* _Task details_
Copy out the listing that follows exactly, dropping every picture.

* _Dataset_
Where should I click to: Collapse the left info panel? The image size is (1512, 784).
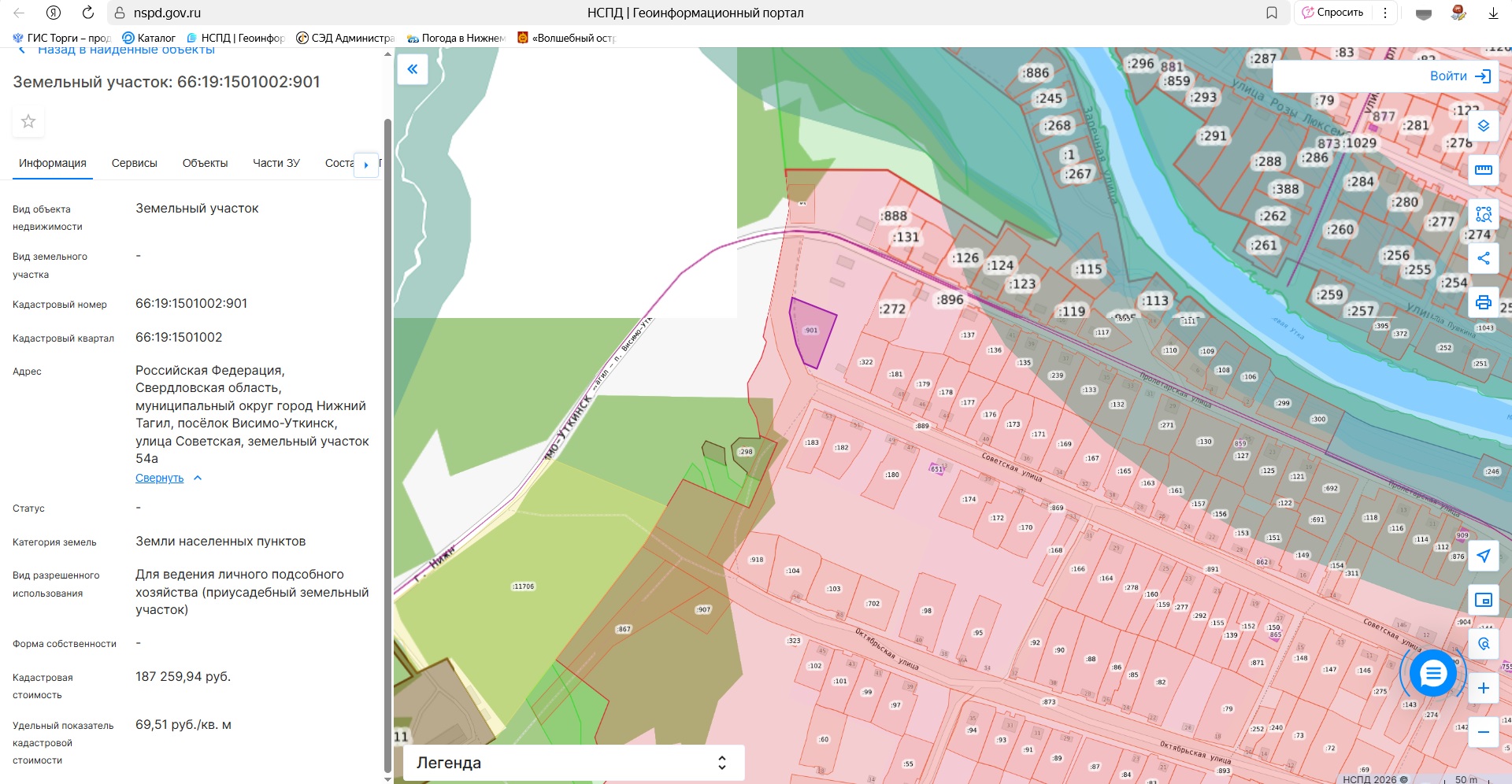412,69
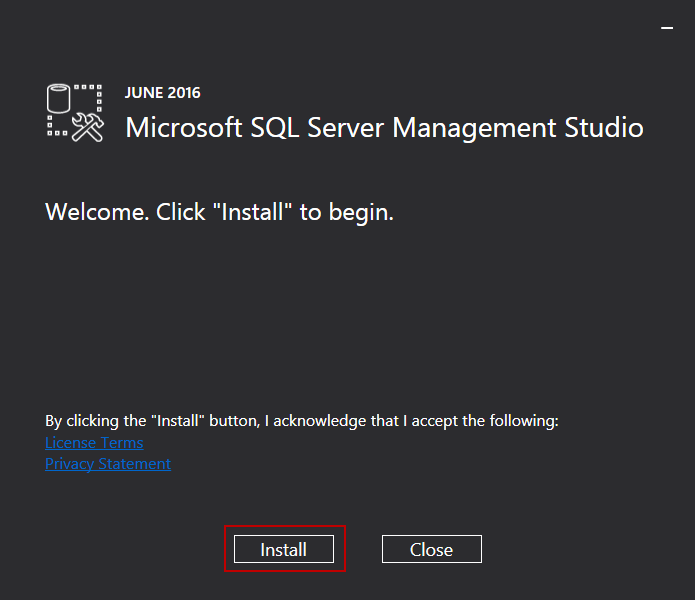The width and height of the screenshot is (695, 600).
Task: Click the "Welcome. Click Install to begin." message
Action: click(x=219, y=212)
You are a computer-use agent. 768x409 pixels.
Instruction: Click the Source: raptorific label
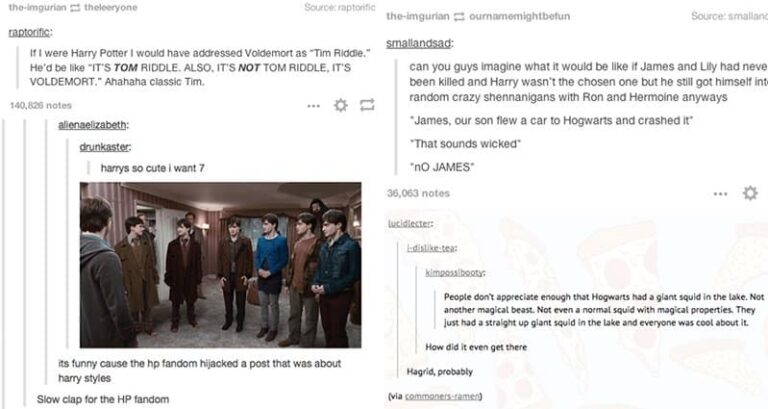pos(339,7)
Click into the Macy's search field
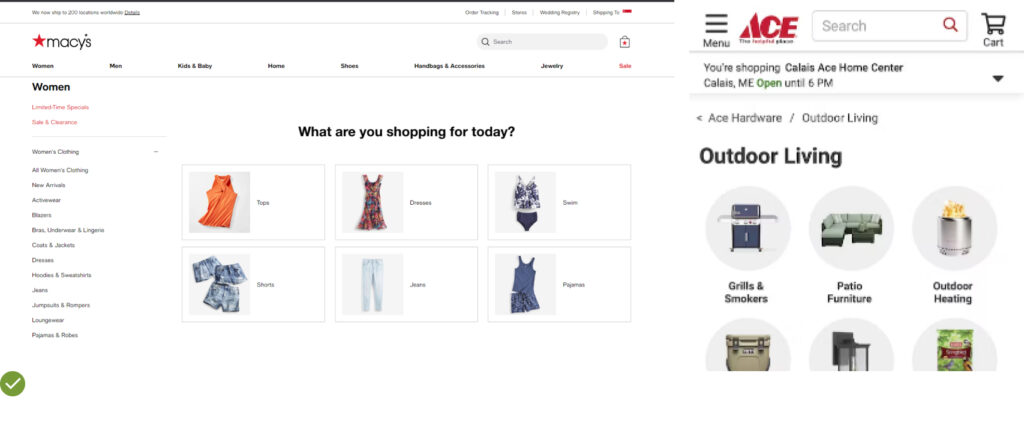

* _Your response_
Where should I click to: Collapse the left info panel? The image size is (1512, 784).
412,69
The width and height of the screenshot is (695, 600).
Task: Click the "Welcome. Click Install to begin." message
Action: click(x=219, y=212)
You are a computer-use agent. 768x409 pixels.
Instruction: Click the Source: raptorific label
pos(339,7)
Click into the Macy's search field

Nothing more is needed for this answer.